FWIW, this problem surfaced when her laptop all of a sudden started running like molasses in January.

Comments

  • edited February 2008
    Hello adarryl,

    The likely scenario why the user account has logon problems is someone or some action altered/deleted essential registry LSA key values. Although they might try to access the startup menu (at startup tap the F8 key) there is a slim chance they can try the "Last known good" registry restore option, but more often that user account damage done during the next reboot after the initial changes leaves the system inaccessible. To recover the data they can slave this drive in a different working system and offload the info that way. Chance of that cross infecting the working system is possible though.

    This is likely a single user event, and likely from poor choices made downloading software. If their network has reasonable security measure in place it will also not likely infect that way. But never a guarantee. And no, no malware I know of has the capacity, or actually a reason, to hijack a system in the manner you describe.
  • adarryladarryl No Man Stands So Tall As When He Stoops To Help a Child. Icrontian
    edited February 2008
    Thanks for the response Thomas. "Last known good" was tried to no avail. I even tried a knoppix boot cd to try to access her files but it didn't work. It looked like it was going to take but it halted at an A:\ prompt but there is no A: drive in this notebook only C: and E: and none would respond to commands not even "exit." FWIW, her notebook was on a non-secure wireless network in a small school. Not a good way to go but apparently they had no funds for anything but Norton AV.
  • edited February 2008
    Unfortunately it wasn't Norton, or lack of security, but the choices someone made that likely brought a Vundo infection to the computer. Norton would block a bad item, given a chance, but if it is bundled in some other file, and then that clicked and given the go ahead to install, infection has access to the system.
  • RichDRichD Essex, UK
    edited February 2008
    adarryl wrote:
    apparently they had no funds for anything but Norton AV.
    Norton should be fine as it is a complete suite

    You can get every piece of software needed free for personal use. As this is for business use you would need to buy the comercial releases which may or may not be cheaper than Norton.

    Have a look for

    AVG or Avast anti virus
    Online Armour or Comodo firewall
    Spybot S&D
    AdAware
    Spyware Blaster

    And remember only ever use one AntiVirus and one Firewall at a time.

    It could be a little tricky getting your data off the PC as it is a laptop but you could try some of below.
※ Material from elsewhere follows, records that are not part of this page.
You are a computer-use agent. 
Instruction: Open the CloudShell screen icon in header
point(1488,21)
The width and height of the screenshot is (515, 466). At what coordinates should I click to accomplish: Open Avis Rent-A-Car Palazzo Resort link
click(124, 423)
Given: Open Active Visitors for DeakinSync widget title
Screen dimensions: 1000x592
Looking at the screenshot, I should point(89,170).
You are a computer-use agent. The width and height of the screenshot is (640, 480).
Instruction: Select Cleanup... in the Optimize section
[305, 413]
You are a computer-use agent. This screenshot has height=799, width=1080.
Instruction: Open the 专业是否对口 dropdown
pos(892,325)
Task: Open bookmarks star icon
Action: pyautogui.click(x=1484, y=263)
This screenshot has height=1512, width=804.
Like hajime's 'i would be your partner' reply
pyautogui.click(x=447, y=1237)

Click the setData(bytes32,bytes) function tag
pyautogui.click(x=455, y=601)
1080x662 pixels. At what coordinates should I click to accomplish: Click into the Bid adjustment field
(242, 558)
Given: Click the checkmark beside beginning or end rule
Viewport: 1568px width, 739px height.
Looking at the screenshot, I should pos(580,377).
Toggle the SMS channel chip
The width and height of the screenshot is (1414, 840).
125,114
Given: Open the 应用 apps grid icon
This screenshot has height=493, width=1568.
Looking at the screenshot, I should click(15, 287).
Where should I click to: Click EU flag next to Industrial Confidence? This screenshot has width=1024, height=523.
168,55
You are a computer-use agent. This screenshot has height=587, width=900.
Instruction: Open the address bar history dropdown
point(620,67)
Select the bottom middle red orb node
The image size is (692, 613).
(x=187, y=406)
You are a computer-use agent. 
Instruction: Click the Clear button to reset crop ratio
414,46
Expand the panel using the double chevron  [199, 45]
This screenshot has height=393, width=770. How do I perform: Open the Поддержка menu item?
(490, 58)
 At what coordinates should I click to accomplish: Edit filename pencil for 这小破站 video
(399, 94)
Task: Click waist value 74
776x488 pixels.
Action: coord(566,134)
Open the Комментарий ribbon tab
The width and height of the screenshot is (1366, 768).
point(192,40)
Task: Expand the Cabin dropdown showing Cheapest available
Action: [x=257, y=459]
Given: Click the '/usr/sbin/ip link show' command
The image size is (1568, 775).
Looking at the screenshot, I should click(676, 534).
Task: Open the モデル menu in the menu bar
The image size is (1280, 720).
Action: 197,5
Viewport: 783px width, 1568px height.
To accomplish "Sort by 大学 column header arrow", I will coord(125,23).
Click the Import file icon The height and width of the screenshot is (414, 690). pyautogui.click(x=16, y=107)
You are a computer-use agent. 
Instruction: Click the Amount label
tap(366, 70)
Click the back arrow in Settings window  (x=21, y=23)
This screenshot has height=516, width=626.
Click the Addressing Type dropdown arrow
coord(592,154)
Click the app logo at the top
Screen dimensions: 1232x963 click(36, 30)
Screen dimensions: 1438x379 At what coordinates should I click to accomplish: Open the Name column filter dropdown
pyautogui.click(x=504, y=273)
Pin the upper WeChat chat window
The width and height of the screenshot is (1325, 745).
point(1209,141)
    1. This may be dependend on your level of experience, but as previously sugested remove the hard disk and add it as a slave to a stand alone (off the network and internet) PC.
    -Scan the infected HD with anti virus to try and minimise the risk of cross infection.
    -Copy ONLY essential files on to an external HD or usb flash drive.
    -Shut down and remove the infected HD and usb drive.
    -This is not essential but I would suggest an online scan from Kaspersky on the clean machine to ensure it is not infected.
    -Replace the infected HD into the original laptop reformat and reinstall. Make sure you do a full format and wipe the partition.
    -Scan the USB drive for infections then copy the data back to you clean PC
    ---This cant be 100% safe and you may reinfect your clean PC---

    2. Reinstall windows without formatting the partition. This should give you access to your PC as administrator, as all your user accounts will be reset but you shouldn't loose data. You can then Post a HiJack this log in a new thread on this forum to try and clean the PC.

    3. If you have a floppy drive you may be able to create a dos prompt boot disk and copy stuff off from there.

    Personally I would try option 2 first then 3 then 1.

    You really should add some form of secure access to your wireless network too.

    I cant be sure if any of the above will work but they are the first things that came to my mind.